Work out how many lines below hold the string "agent" and state only that figure.

MATERIAL TO PROCESS:
● ● ●

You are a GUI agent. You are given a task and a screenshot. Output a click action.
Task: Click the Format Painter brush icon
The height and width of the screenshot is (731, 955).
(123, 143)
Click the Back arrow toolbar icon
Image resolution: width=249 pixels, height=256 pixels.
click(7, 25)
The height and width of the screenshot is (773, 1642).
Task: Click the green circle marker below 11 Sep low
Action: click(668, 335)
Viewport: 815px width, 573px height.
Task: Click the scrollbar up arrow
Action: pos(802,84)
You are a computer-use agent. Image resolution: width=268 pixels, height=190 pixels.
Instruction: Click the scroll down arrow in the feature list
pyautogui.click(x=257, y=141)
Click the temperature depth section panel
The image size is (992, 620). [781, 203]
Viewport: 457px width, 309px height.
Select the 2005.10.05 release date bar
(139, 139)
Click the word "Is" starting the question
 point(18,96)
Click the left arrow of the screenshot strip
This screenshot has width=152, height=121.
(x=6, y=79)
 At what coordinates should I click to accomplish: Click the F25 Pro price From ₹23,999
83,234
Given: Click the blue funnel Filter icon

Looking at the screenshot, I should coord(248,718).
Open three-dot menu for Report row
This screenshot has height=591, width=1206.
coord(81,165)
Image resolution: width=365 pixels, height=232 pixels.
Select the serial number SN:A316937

● ● ●

EXPECTED OUTPUT:
2